Il punto centrale del discorso è che il soggetto afroamericano si trova in una posizione di combattimento avanzato: sottoposto alla dominazione razziale che ne fa una colonia interna, lo lega agli altri movimenti di liberazione nazionale del sud del mondo; inserito nei circuiti dello sfruttamento capitalista si trova a muoversi nelle stesse contraddizioni di classe della working class, ed essendo presente negli Stati Uniti, capofila del dominio del capitale e dell’imperialismo globale, si trova nella posizione per cui, prendendo il potere, decapiterebbe il più grande ostacolo all’autodeterminazione dell’umanità.
Quello che Cleaver sottolinea è un pensiero profondamente radicato nella contingenza storica. E nella recente riscoperta delle Pantere Nere è fondamentale tenere a mente questo: la contingenza di un mondo in guerra, dove sono concrete e possibili alleanze internazionali non solo con altri movimenti ma con altri Stati che incarnano la possibilità di una costruzione politica e sociale alternativa e nemica al capitalismo imperialista di cui gli USA sono i capofila.
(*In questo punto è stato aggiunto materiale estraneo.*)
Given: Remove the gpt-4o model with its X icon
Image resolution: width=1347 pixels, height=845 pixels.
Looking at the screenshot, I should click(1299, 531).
Non è un caso che la presidenza algerina riconoscerà al BPP lo status di movimento di liberazione nazionale, ed a Cleaver il ruolo di “ambasciatore” degli afroamericani, dopo aver chiuso i rapporti diplomatici con la Casa Bianca.
È al crocevia di questa esperienza, dove si intrecciano classe, razza, colonia, impero, che emergono le pantere e per comprendere la profondità e l’intelligenza di quell’esperimento bisogna comprendere come fossero figlie di quel contesto; un unicum magari non irripetibile in assoluto ma certamente fuori dai radar dell’oggi.
A voler riprendere i nodi lasciati in sospeso dalle Pantere allora, è bene leggere e analizzare i loro documenti, i pensieri e i discorsi, fuori dalla mitizzazione e dal feticismo, cogliendo in primo luogo i nessi tra strategia e contingenza, tra prassi e teoria, qui sta la vera ricchezza, l’attualità, del BPP, ben più che nei berretti e nelle carabine.
La questione non è la ricerca di un supereroe da adorare e di cui nutrire nostalgia, ma di un precedente che ponga la questione dell’urgenza e della possibilità rivoluzionaria.
Perché, in fondo, come dice lo stesso Cleaver:

Capisci, io le cose le vedo così, come se l’oppressore stesse facendo perdere alla gente un mucchio di tempo. Per me è a questo che si riduce la cosa, perché ci sono altre cose che mi piacerebbe fare. Invece sono gli altri che interferiscono nelle tue faccende, e tu sai che non puoi fare quello che vuoi, perché se non badi a quello che succede intorno a te, puoi statene là seduto sotto un albero, capisci, a leggere delle poesie e a fumarti una sigaretta di marijuana e a parlare alla tua metà, e arrivano due o tre porci e ti portano nella camera a gaso ti sparano addosso o ti rompono la testa. Così devi alzarti da sotto l’albero, ricordando che quello che vuoi fare è tornare sotto quell’albero appena puoi, e allora è meglio tirarsi su e schiarirsi le idee, rimandare il “viaggio” ad un altro momento ed occuparti solo dei porci, e solo dopo potrai dire di tornare a farti i fatti tuoi.2

1 Lee Lockwood; Conversazione con Elridge Cleaver. Intervista al leader delle Pantere Nere; Pgreco; milano 2021; pp. 107-109

2 Ivi pp. 125-126.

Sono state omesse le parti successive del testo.